* Exercise brief *
Your task is to find every line of the data that holds the string "computer" and copy it.

-------- Data to examine --------

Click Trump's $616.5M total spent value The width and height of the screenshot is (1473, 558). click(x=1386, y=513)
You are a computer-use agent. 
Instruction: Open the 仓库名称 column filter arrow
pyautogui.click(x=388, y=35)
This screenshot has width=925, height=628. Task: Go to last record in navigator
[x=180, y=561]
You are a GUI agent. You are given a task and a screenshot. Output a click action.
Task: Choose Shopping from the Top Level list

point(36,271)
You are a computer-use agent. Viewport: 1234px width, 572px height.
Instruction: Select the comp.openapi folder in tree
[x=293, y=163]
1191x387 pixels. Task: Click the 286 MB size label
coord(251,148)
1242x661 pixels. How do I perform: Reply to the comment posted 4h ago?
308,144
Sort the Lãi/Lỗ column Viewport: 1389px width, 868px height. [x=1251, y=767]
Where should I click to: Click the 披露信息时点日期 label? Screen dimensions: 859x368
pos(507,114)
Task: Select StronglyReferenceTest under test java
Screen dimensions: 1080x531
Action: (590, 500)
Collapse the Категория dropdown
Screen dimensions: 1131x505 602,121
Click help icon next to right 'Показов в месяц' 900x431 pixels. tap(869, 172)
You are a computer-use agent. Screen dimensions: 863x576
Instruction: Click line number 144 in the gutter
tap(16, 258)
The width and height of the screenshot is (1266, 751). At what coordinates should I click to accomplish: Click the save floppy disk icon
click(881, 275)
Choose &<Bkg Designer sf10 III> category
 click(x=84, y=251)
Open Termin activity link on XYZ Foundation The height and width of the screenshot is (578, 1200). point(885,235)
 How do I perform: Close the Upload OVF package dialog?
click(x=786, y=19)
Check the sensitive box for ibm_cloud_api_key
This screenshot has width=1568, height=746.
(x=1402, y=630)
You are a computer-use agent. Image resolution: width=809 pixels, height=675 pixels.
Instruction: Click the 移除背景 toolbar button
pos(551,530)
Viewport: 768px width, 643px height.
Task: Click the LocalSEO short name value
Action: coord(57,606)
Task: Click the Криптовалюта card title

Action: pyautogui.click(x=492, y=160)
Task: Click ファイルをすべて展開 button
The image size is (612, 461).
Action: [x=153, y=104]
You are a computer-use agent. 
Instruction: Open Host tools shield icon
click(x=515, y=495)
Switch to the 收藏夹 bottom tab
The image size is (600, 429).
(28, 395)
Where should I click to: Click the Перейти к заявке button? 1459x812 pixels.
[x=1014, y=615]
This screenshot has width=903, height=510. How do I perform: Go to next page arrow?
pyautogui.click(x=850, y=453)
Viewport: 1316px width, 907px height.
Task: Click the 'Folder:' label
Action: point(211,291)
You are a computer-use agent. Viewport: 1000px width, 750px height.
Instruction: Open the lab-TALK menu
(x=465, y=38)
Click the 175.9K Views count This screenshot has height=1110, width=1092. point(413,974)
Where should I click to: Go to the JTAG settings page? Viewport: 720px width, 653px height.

--------

* Your response *
You are a computer-use agent. 
You are a computer-use agent. Viewport: 1234px width, 572px height.
You are a computer-use agent. Screen dimensions: 863x576
You are a computer-use agent. Image resolution: width=809 pixels, height=675 pixels.
You are a computer-use agent. 
You are a computer-use agent. Viewport: 1000px width, 750px height.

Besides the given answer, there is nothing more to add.